◆ To do ◆
Reproduce each of the rows below word for word, changing nothing.

## Start Given records

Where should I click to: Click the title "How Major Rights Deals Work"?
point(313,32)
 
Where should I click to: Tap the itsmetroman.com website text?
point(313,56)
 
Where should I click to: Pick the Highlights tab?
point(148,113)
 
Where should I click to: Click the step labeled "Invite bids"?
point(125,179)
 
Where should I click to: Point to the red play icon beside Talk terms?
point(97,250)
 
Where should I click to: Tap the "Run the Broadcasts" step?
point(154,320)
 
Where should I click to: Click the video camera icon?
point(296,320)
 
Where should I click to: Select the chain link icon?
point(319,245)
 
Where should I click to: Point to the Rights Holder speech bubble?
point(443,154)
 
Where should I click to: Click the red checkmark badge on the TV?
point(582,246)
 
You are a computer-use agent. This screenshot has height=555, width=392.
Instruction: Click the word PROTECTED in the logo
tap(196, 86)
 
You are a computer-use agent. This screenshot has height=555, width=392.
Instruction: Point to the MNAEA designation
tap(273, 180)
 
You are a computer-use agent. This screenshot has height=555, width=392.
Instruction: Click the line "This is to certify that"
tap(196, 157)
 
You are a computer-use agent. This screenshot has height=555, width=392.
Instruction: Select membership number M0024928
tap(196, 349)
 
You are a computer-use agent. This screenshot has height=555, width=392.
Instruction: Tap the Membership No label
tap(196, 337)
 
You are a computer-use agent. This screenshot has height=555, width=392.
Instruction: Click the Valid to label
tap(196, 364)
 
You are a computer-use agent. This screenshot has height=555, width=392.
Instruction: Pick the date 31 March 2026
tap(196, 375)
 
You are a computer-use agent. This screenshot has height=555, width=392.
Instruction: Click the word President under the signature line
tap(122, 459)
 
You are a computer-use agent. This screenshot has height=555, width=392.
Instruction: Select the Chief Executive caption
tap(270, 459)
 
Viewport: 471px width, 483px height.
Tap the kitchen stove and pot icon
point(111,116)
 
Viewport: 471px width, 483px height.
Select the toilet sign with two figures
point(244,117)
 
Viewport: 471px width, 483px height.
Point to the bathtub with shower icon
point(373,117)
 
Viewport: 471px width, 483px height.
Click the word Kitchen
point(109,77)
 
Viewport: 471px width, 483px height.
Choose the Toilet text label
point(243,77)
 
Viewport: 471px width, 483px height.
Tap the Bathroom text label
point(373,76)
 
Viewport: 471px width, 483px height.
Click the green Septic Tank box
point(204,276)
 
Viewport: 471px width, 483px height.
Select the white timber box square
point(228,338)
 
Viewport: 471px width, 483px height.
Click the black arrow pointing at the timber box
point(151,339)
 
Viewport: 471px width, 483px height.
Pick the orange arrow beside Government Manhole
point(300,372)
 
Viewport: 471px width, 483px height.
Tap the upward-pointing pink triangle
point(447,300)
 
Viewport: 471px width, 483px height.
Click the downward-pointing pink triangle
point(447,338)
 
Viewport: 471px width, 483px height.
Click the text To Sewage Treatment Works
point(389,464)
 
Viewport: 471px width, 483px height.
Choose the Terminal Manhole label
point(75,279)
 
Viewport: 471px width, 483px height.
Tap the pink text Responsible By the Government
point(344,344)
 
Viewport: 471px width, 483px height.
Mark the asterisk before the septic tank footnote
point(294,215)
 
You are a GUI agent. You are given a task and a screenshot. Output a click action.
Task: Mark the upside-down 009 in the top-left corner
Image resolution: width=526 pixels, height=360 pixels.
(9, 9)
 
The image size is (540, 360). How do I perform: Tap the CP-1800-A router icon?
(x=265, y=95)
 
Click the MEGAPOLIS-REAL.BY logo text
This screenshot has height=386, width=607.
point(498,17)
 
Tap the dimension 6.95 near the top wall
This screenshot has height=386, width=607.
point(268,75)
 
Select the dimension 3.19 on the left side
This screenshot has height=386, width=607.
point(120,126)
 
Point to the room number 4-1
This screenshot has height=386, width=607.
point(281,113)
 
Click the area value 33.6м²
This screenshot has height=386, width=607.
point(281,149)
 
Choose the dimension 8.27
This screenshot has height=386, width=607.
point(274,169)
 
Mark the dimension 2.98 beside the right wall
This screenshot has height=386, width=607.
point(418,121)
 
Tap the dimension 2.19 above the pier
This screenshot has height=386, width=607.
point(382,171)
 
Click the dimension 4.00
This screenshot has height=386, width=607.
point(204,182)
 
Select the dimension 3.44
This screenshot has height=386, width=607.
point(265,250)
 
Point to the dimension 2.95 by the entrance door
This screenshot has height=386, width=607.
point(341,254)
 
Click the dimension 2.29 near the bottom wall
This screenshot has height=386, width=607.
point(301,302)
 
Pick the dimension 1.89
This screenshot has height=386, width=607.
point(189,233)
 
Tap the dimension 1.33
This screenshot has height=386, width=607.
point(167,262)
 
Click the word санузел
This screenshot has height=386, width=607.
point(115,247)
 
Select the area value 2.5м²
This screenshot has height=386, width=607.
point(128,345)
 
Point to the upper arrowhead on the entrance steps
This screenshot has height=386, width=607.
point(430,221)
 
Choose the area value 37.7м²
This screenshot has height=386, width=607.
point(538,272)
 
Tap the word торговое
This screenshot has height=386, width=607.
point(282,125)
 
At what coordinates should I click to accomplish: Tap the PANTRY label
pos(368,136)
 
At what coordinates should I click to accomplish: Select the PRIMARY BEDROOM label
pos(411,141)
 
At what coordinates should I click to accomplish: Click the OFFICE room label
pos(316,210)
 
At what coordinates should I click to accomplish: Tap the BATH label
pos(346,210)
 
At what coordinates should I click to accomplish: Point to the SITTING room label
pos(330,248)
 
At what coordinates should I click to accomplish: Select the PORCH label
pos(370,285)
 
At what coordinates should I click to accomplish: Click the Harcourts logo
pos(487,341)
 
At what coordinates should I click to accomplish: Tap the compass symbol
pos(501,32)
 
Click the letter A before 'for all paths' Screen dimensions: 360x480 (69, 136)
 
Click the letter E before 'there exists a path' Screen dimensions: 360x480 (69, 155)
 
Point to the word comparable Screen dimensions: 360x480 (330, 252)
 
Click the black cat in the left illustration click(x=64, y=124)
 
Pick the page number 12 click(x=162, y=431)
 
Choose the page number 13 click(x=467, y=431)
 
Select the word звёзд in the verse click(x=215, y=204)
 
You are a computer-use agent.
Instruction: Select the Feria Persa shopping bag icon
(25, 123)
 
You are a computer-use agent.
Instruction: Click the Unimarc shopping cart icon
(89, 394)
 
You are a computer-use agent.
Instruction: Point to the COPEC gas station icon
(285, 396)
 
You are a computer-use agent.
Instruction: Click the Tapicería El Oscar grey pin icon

## End Given records

◆ Finished task ◆
Where should I click to: Click the title "How Major Rights Deals Work"?
point(313,32)
 
Where should I click to: Tap the itsmetroman.com website text?
point(313,56)
 
Where should I click to: Pick the Highlights tab?
point(148,113)
 
Where should I click to: Click the step labeled "Invite bids"?
point(125,179)
 
Where should I click to: Point to the red play icon beside Talk terms?
point(97,250)
 
Where should I click to: Tap the "Run the Broadcasts" step?
point(154,320)
 
Where should I click to: Click the video camera icon?
point(296,320)
 
Where should I click to: Select the chain link icon?
point(319,245)
 
Where should I click to: Point to the Rights Holder speech bubble?
point(443,154)
 
Where should I click to: Click the red checkmark badge on the TV?
point(582,246)
 
You are a computer-use agent. This screenshot has height=555, width=392.
Instruction: Click the word PROTECTED in the logo
tap(196, 86)
 
You are a computer-use agent. This screenshot has height=555, width=392.
Instruction: Point to the MNAEA designation
tap(273, 180)
 
You are a computer-use agent. This screenshot has height=555, width=392.
Instruction: Click the line "This is to certify that"
tap(196, 157)
 
You are a computer-use agent. This screenshot has height=555, width=392.
Instruction: Select membership number M0024928
tap(196, 349)
 
You are a computer-use agent. This screenshot has height=555, width=392.
Instruction: Tap the Membership No label
tap(196, 337)
 
You are a computer-use agent. This screenshot has height=555, width=392.
Instruction: Click the Valid to label
tap(196, 364)
 
You are a computer-use agent. This screenshot has height=555, width=392.
Instruction: Pick the date 31 March 2026
tap(196, 375)
 
You are a computer-use agent. This screenshot has height=555, width=392.
Instruction: Click the word President under the signature line
tap(122, 459)
 
You are a computer-use agent. This screenshot has height=555, width=392.
Instruction: Select the Chief Executive caption
tap(270, 459)
 
Viewport: 471px width, 483px height.
Tap the kitchen stove and pot icon
point(111,116)
 
Viewport: 471px width, 483px height.
Select the toilet sign with two figures
point(244,117)
 
Viewport: 471px width, 483px height.
Point to the bathtub with shower icon
point(373,117)
 
Viewport: 471px width, 483px height.
Click the word Kitchen
point(109,77)
 
Viewport: 471px width, 483px height.
Choose the Toilet text label
point(243,77)
 
Viewport: 471px width, 483px height.
Tap the Bathroom text label
point(373,76)
 
Viewport: 471px width, 483px height.
Click the green Septic Tank box
point(204,276)
 
Viewport: 471px width, 483px height.
Select the white timber box square
point(228,338)
 
Viewport: 471px width, 483px height.
Click the black arrow pointing at the timber box
point(151,339)
 
Viewport: 471px width, 483px height.
Pick the orange arrow beside Government Manhole
point(300,372)
 
Viewport: 471px width, 483px height.
Tap the upward-pointing pink triangle
point(447,300)
 
Viewport: 471px width, 483px height.
Click the downward-pointing pink triangle
point(447,338)
 
Viewport: 471px width, 483px height.
Click the text To Sewage Treatment Works
point(389,464)
 
Viewport: 471px width, 483px height.
Choose the Terminal Manhole label
point(75,279)
 
Viewport: 471px width, 483px height.
Tap the pink text Responsible By the Government
point(344,344)
 
Viewport: 471px width, 483px height.
Mark the asterisk before the septic tank footnote
point(294,215)
 
You are a GUI agent. You are given a task and a screenshot. Output a click action.
Task: Mark the upside-down 009 in the top-left corner
Image resolution: width=526 pixels, height=360 pixels.
(9, 9)
 
The image size is (540, 360). How do I perform: Tap the CP-1800-A router icon?
(x=265, y=95)
 
Click the MEGAPOLIS-REAL.BY logo text
This screenshot has height=386, width=607.
point(498,17)
 
Tap the dimension 6.95 near the top wall
This screenshot has height=386, width=607.
point(268,75)
 
Select the dimension 3.19 on the left side
This screenshot has height=386, width=607.
point(120,126)
 
Point to the room number 4-1
This screenshot has height=386, width=607.
point(281,113)
 
Click the area value 33.6м²
This screenshot has height=386, width=607.
point(281,149)
 
Choose the dimension 8.27
This screenshot has height=386, width=607.
point(274,169)
 
Mark the dimension 2.98 beside the right wall
This screenshot has height=386, width=607.
point(418,121)
 
Tap the dimension 2.19 above the pier
This screenshot has height=386, width=607.
point(382,171)
 
Click the dimension 4.00
This screenshot has height=386, width=607.
point(204,182)
 
Select the dimension 3.44
This screenshot has height=386, width=607.
point(265,250)
 
Point to the dimension 2.95 by the entrance door
This screenshot has height=386, width=607.
point(341,254)
 
Click the dimension 2.29 near the bottom wall
This screenshot has height=386, width=607.
point(301,302)
 
Pick the dimension 1.89
This screenshot has height=386, width=607.
point(189,233)
 
Tap the dimension 1.33
This screenshot has height=386, width=607.
point(167,262)
 
Click the word санузел
This screenshot has height=386, width=607.
point(115,247)
 
Select the area value 2.5м²
This screenshot has height=386, width=607.
point(128,345)
 
Point to the upper arrowhead on the entrance steps
This screenshot has height=386, width=607.
point(430,221)
 
Choose the area value 37.7м²
This screenshot has height=386, width=607.
point(538,272)
 
Tap the word торговое
This screenshot has height=386, width=607.
point(282,125)
 
At what coordinates should I click to accomplish: Tap the PANTRY label
pos(368,136)
 
At what coordinates should I click to accomplish: Select the PRIMARY BEDROOM label
pos(411,141)
 
At what coordinates should I click to accomplish: Click the OFFICE room label
pos(316,210)
 
At what coordinates should I click to accomplish: Tap the BATH label
pos(346,210)
 
At what coordinates should I click to accomplish: Point to the SITTING room label
pos(330,248)
 
At what coordinates should I click to accomplish: Select the PORCH label
pos(370,285)
 
At what coordinates should I click to accomplish: Click the Harcourts logo
pos(487,341)
 
At what coordinates should I click to accomplish: Tap the compass symbol
pos(501,32)
 
Click the letter A before 'for all paths' Screen dimensions: 360x480 (69, 136)
 
Click the letter E before 'there exists a path' Screen dimensions: 360x480 (69, 155)
 
Point to the word comparable Screen dimensions: 360x480 (330, 252)
 
Click the black cat in the left illustration click(x=64, y=124)
 
Pick the page number 12 click(x=162, y=431)
 
Choose the page number 13 click(x=467, y=431)
 
Select the word звёзд in the verse click(x=215, y=204)
 
You are a computer-use agent.
Instruction: Select the Feria Persa shopping bag icon
(25, 123)
 
You are a computer-use agent.
Instruction: Click the Unimarc shopping cart icon
(89, 394)
 
You are a computer-use agent.
Instruction: Point to the COPEC gas station icon
(285, 396)
 
You are a computer-use agent.
Instruction: Click the Tapicería El Oscar grey pin icon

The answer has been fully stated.